---------- Provided data ----------
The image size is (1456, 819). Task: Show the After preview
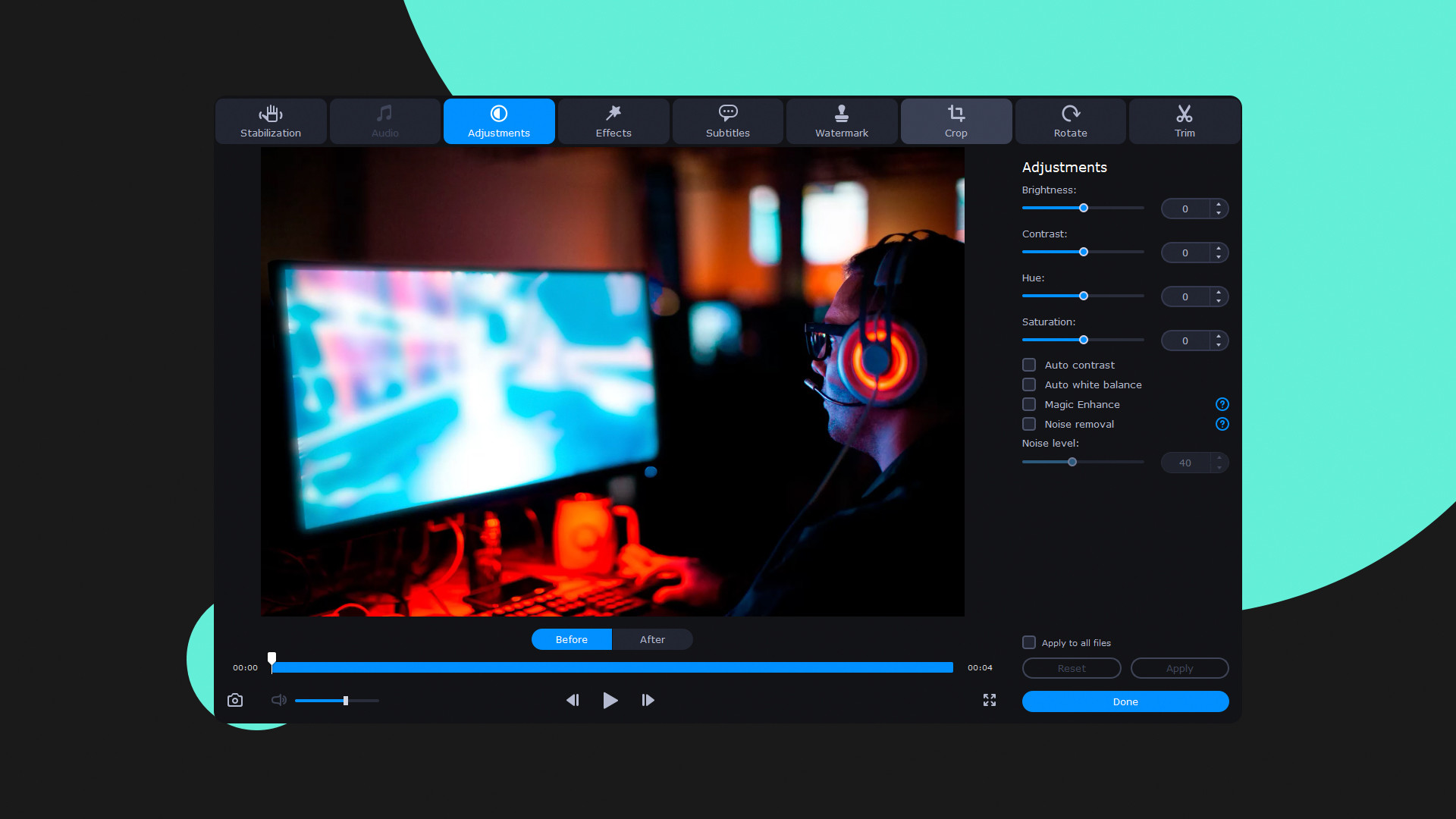[x=652, y=639]
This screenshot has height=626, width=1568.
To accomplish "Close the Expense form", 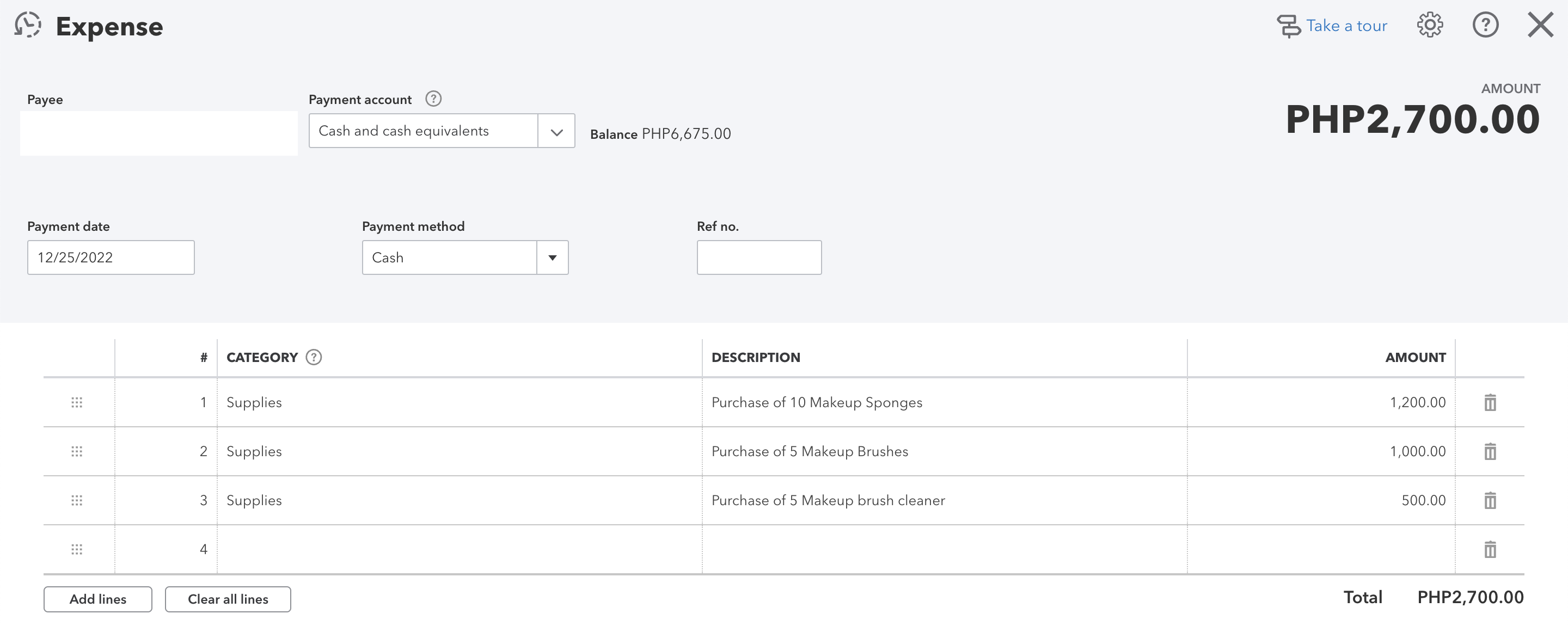I will [1540, 26].
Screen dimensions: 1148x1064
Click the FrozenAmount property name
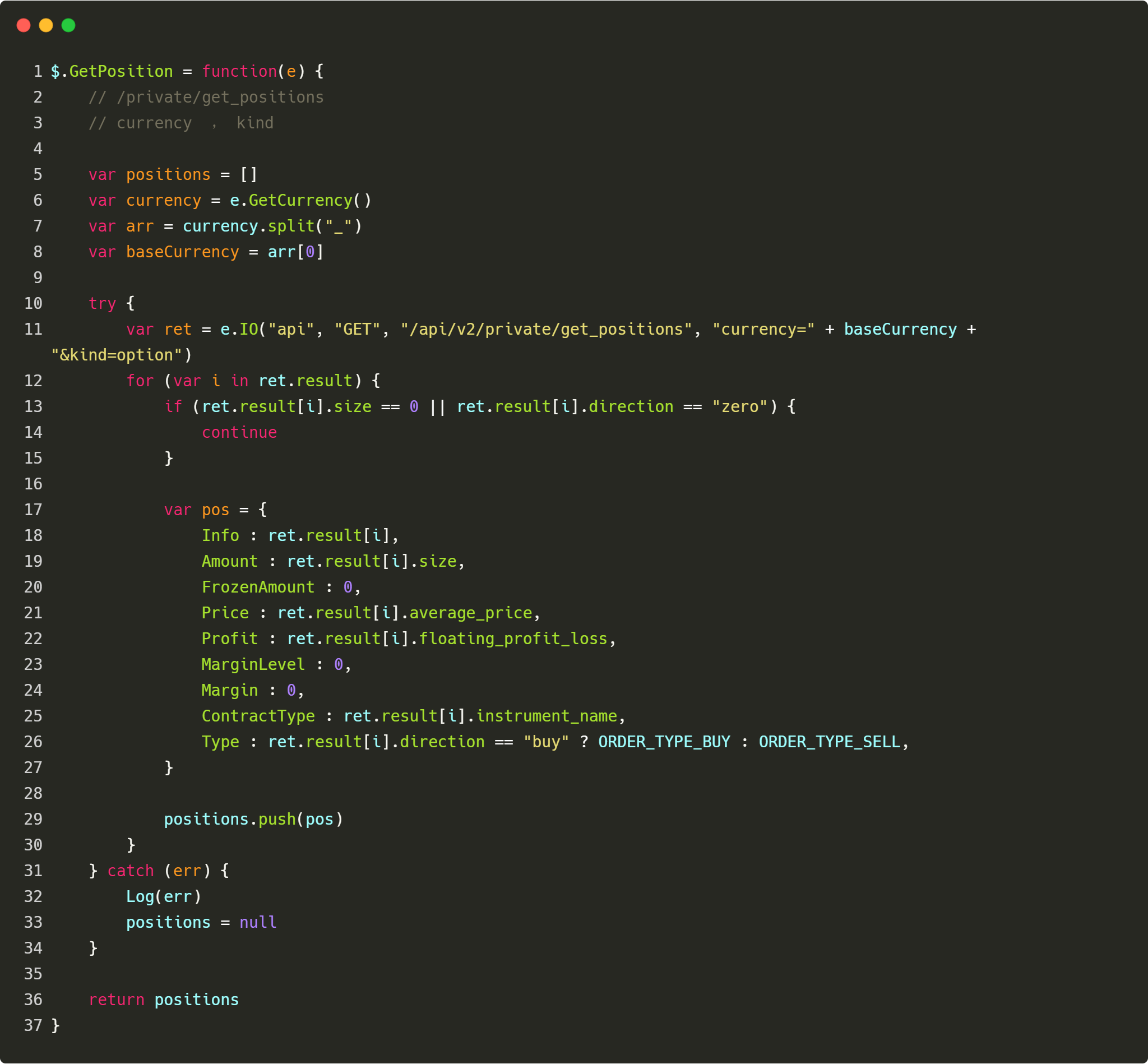258,587
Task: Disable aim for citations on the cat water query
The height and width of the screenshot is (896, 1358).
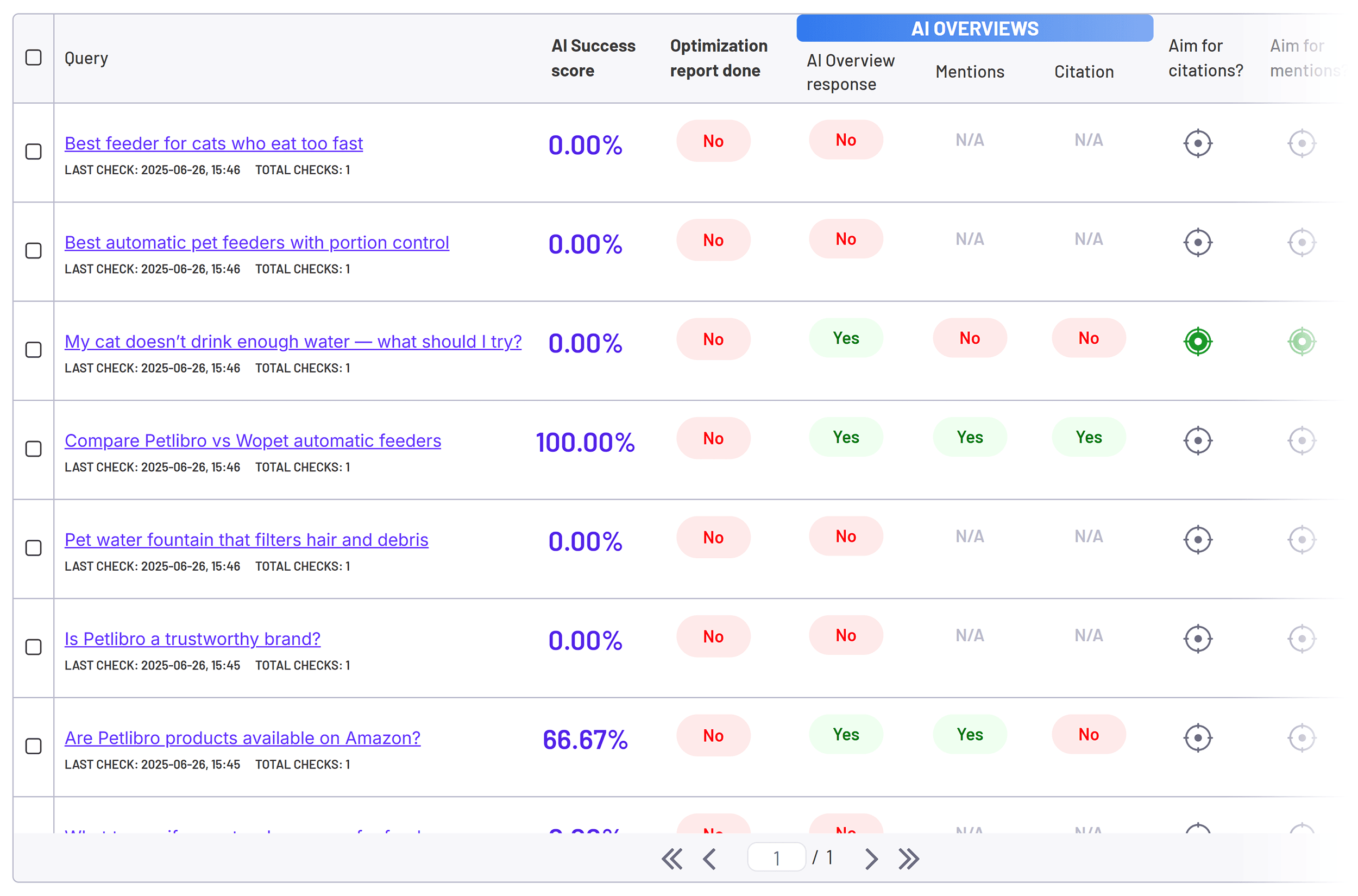Action: pos(1198,342)
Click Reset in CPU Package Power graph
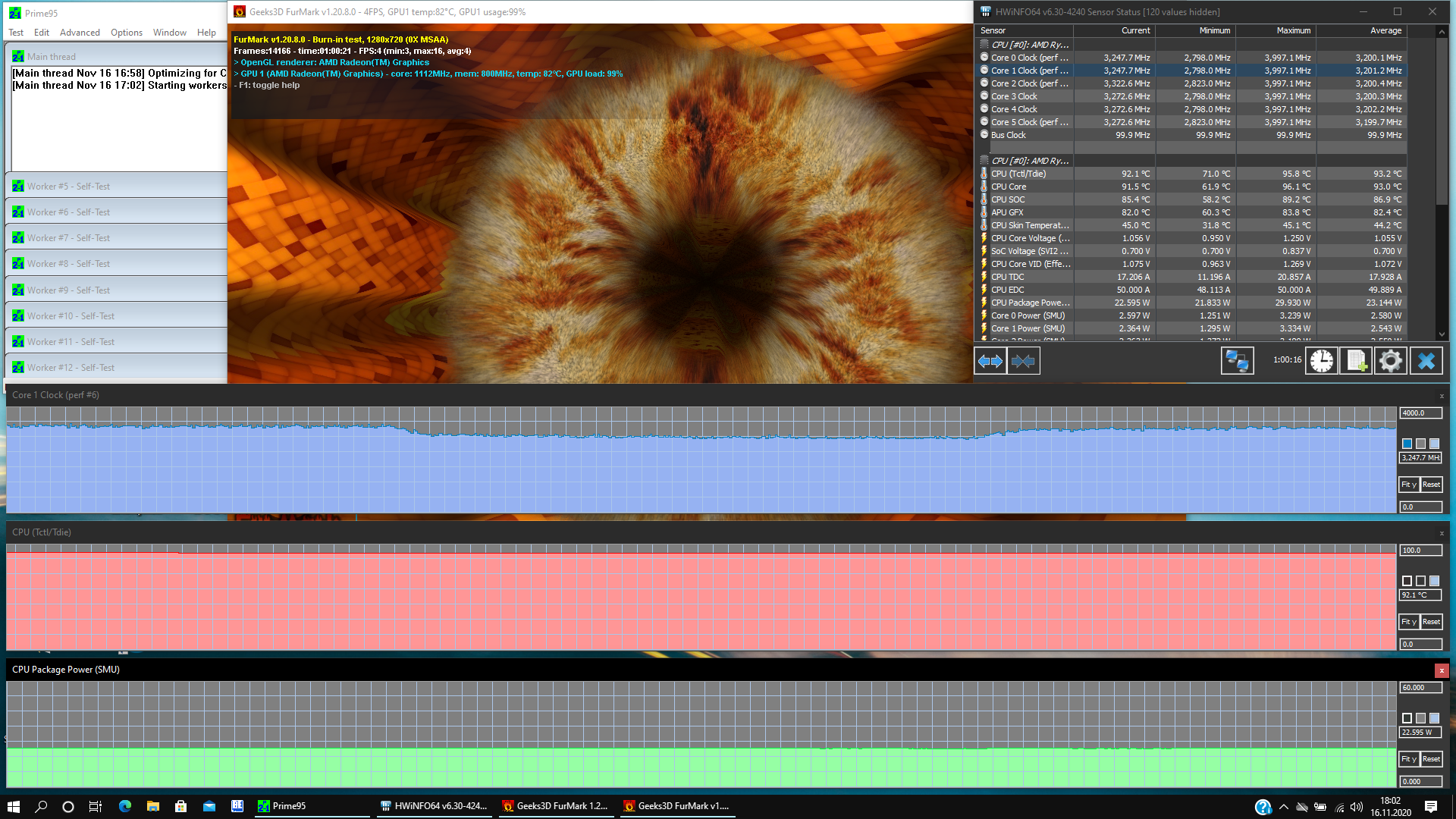The image size is (1456, 819). pos(1431,759)
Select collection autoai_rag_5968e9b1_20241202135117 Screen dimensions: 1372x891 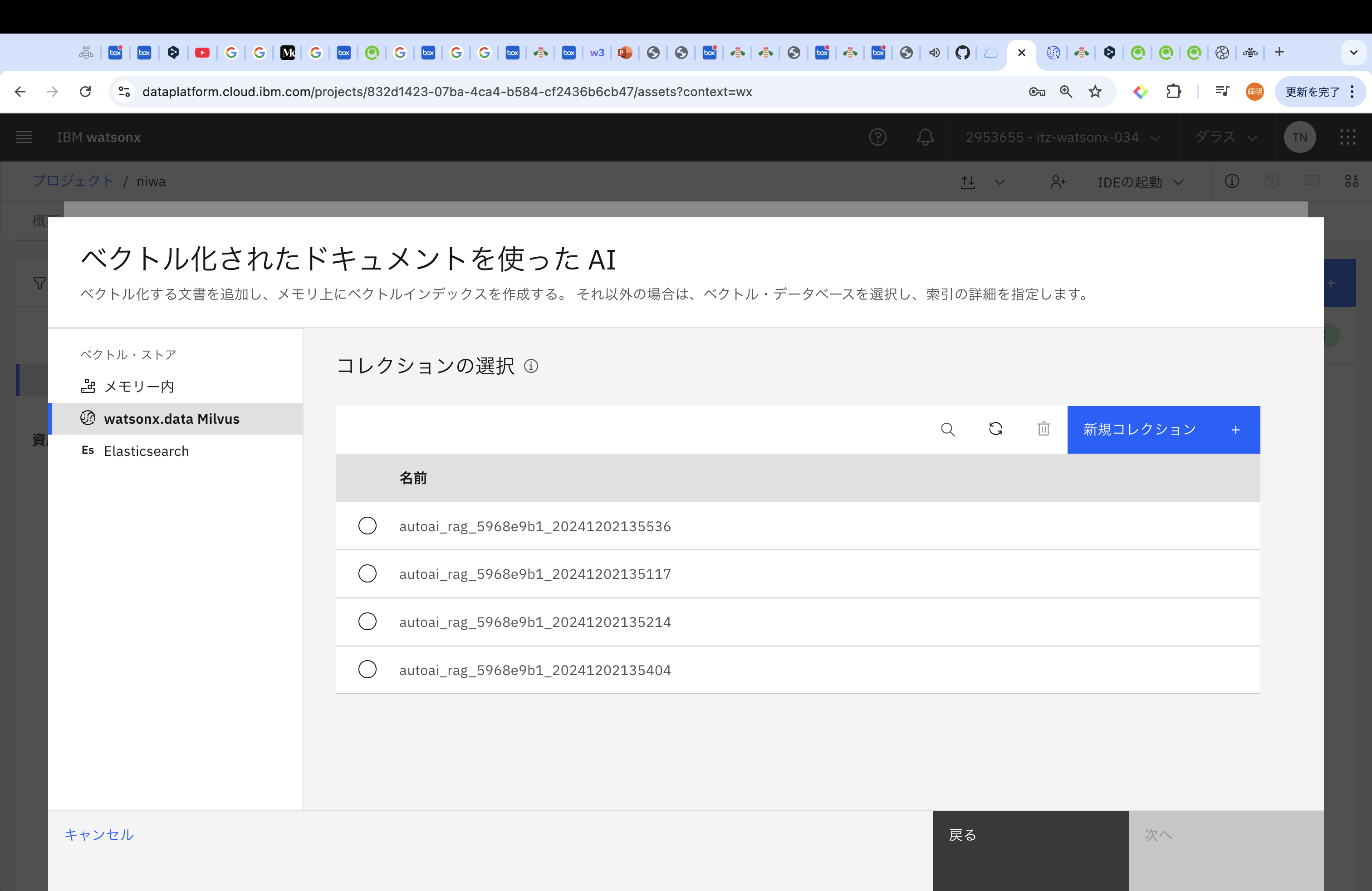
----------
Take the line with "Click Reset in CPU Package Power graph" and each line after it through the end of the material above, and reproduce them exactly, without the pictures.

Click Reset in CPU Package Power graph
The image size is (1456, 819). pos(1431,759)
Select collection autoai_rag_5968e9b1_20241202135117 Screen dimensions: 1372x891 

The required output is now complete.